### [Task description]
The answer should match the records character for character.

### [Source information]
--- START ---
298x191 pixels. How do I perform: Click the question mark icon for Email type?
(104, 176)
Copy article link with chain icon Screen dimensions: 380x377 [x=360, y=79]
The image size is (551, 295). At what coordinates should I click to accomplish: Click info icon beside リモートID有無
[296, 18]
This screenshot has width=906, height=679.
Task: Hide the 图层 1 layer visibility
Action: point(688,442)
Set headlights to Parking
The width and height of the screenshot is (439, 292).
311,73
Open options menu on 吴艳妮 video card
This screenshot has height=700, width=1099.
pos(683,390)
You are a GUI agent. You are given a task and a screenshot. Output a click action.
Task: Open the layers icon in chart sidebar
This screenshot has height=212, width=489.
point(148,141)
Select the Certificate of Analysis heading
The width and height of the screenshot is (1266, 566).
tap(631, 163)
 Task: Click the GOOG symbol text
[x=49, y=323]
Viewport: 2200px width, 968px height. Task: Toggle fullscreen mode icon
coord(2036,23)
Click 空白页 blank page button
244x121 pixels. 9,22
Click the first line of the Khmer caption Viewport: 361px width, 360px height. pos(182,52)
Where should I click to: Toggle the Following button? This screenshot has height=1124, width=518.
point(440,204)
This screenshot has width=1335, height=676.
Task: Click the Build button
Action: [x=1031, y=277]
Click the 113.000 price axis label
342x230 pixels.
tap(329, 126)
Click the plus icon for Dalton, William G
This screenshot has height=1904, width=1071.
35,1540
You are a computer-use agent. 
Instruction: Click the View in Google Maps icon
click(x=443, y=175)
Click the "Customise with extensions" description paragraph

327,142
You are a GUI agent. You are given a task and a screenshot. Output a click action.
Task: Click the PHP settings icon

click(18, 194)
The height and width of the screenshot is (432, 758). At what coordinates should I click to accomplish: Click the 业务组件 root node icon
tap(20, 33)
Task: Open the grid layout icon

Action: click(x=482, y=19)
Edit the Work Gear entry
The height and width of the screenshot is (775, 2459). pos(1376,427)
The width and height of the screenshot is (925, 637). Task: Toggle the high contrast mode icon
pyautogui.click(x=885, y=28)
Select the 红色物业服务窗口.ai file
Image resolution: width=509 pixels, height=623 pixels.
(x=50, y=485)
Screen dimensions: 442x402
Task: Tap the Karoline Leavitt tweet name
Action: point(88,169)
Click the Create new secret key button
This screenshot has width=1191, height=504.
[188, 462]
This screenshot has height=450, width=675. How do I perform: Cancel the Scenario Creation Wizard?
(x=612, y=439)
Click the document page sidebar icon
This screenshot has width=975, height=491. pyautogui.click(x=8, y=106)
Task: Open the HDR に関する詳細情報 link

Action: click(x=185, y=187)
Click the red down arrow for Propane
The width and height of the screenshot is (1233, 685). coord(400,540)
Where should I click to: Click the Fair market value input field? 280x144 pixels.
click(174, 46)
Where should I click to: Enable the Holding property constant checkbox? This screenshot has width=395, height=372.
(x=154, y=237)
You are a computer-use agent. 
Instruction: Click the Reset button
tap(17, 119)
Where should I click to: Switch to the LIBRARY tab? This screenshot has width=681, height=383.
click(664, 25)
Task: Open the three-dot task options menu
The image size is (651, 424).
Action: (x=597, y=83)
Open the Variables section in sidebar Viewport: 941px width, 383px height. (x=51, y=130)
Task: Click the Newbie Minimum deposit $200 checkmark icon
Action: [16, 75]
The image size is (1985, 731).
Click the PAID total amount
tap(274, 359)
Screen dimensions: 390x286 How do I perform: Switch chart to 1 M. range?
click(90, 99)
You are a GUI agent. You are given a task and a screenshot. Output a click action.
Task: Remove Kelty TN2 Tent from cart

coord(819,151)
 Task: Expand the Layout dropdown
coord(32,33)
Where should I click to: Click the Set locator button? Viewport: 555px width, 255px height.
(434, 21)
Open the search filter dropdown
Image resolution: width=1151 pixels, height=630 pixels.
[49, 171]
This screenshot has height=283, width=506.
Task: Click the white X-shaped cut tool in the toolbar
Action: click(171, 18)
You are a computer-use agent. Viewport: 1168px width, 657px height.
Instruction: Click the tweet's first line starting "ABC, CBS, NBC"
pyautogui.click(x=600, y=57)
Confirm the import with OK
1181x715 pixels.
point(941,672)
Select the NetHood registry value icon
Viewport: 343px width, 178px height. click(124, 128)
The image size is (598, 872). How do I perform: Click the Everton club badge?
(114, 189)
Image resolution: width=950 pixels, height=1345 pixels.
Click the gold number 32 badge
--- END ---
### [Completed exercise]
298x191 pixels. How do I perform: Click the question mark icon for Email type?
(104, 176)
Copy article link with chain icon Screen dimensions: 380x377 [x=360, y=79]
The image size is (551, 295). At what coordinates should I click to accomplish: Click info icon beside リモートID有無
[296, 18]
This screenshot has width=906, height=679.
Task: Hide the 图层 1 layer visibility
Action: point(688,442)
Set headlights to Parking
The width and height of the screenshot is (439, 292).
311,73
Open options menu on 吴艳妮 video card
This screenshot has height=700, width=1099.
pos(683,390)
You are a GUI agent. You are given a task and a screenshot. Output a click action.
Task: Open the layers icon in chart sidebar
This screenshot has height=212, width=489.
point(148,141)
Select the Certificate of Analysis heading
The width and height of the screenshot is (1266, 566).
tap(631, 163)
 Task: Click the GOOG symbol text
[x=49, y=323]
Viewport: 2200px width, 968px height. Task: Toggle fullscreen mode icon
coord(2036,23)
Click 空白页 blank page button
244x121 pixels. 9,22
Click the first line of the Khmer caption Viewport: 361px width, 360px height. pos(182,52)
Where should I click to: Toggle the Following button? This screenshot has height=1124, width=518.
point(440,204)
This screenshot has width=1335, height=676.
Task: Click the Build button
Action: [x=1031, y=277]
Click the 113.000 price axis label
342x230 pixels.
tap(329, 126)
Click the plus icon for Dalton, William G
This screenshot has height=1904, width=1071.
35,1540
You are a computer-use agent. 
Instruction: Click the View in Google Maps icon
click(x=443, y=175)
Click the "Customise with extensions" description paragraph

327,142
You are a GUI agent. You are given a task and a screenshot. Output a click action.
Task: Click the PHP settings icon

click(18, 194)
The height and width of the screenshot is (432, 758). At what coordinates should I click to accomplish: Click the 业务组件 root node icon
tap(20, 33)
Task: Open the grid layout icon

Action: click(x=482, y=19)
Edit the Work Gear entry
The height and width of the screenshot is (775, 2459). pos(1376,427)
The width and height of the screenshot is (925, 637). Task: Toggle the high contrast mode icon
pyautogui.click(x=885, y=28)
Select the 红色物业服务窗口.ai file
Image resolution: width=509 pixels, height=623 pixels.
(x=50, y=485)
Screen dimensions: 442x402
Task: Tap the Karoline Leavitt tweet name
Action: point(88,169)
Click the Create new secret key button
This screenshot has width=1191, height=504.
[188, 462]
This screenshot has height=450, width=675. How do I perform: Cancel the Scenario Creation Wizard?
(x=612, y=439)
Click the document page sidebar icon
This screenshot has width=975, height=491. pyautogui.click(x=8, y=106)
Task: Open the HDR に関する詳細情報 link

Action: click(x=185, y=187)
Click the red down arrow for Propane
The width and height of the screenshot is (1233, 685). coord(400,540)
Where should I click to: Click the Fair market value input field? 280x144 pixels.
click(174, 46)
Where should I click to: Enable the Holding property constant checkbox? This screenshot has width=395, height=372.
(x=154, y=237)
You are a computer-use agent. 
Instruction: Click the Reset button
tap(17, 119)
Where should I click to: Switch to the LIBRARY tab? This screenshot has width=681, height=383.
click(664, 25)
Task: Open the three-dot task options menu
The image size is (651, 424).
Action: (x=597, y=83)
Open the Variables section in sidebar Viewport: 941px width, 383px height. (x=51, y=130)
Task: Click the Newbie Minimum deposit $200 checkmark icon
Action: [16, 75]
The image size is (1985, 731).
Click the PAID total amount
tap(274, 359)
Screen dimensions: 390x286 How do I perform: Switch chart to 1 M. range?
click(90, 99)
You are a GUI agent. You are given a task and a screenshot. Output a click action.
Task: Remove Kelty TN2 Tent from cart

coord(819,151)
 Task: Expand the Layout dropdown
coord(32,33)
Where should I click to: Click the Set locator button? Viewport: 555px width, 255px height.
(434, 21)
Open the search filter dropdown
Image resolution: width=1151 pixels, height=630 pixels.
[49, 171]
This screenshot has height=283, width=506.
Task: Click the white X-shaped cut tool in the toolbar
Action: click(171, 18)
You are a computer-use agent. Viewport: 1168px width, 657px height.
Instruction: Click the tweet's first line starting "ABC, CBS, NBC"
pyautogui.click(x=600, y=57)
Confirm the import with OK
1181x715 pixels.
point(941,672)
Select the NetHood registry value icon
Viewport: 343px width, 178px height. click(124, 128)
The image size is (598, 872). How do I perform: Click the Everton club badge?
(114, 189)
Image resolution: width=950 pixels, height=1345 pixels.
Click the gold number 32 badge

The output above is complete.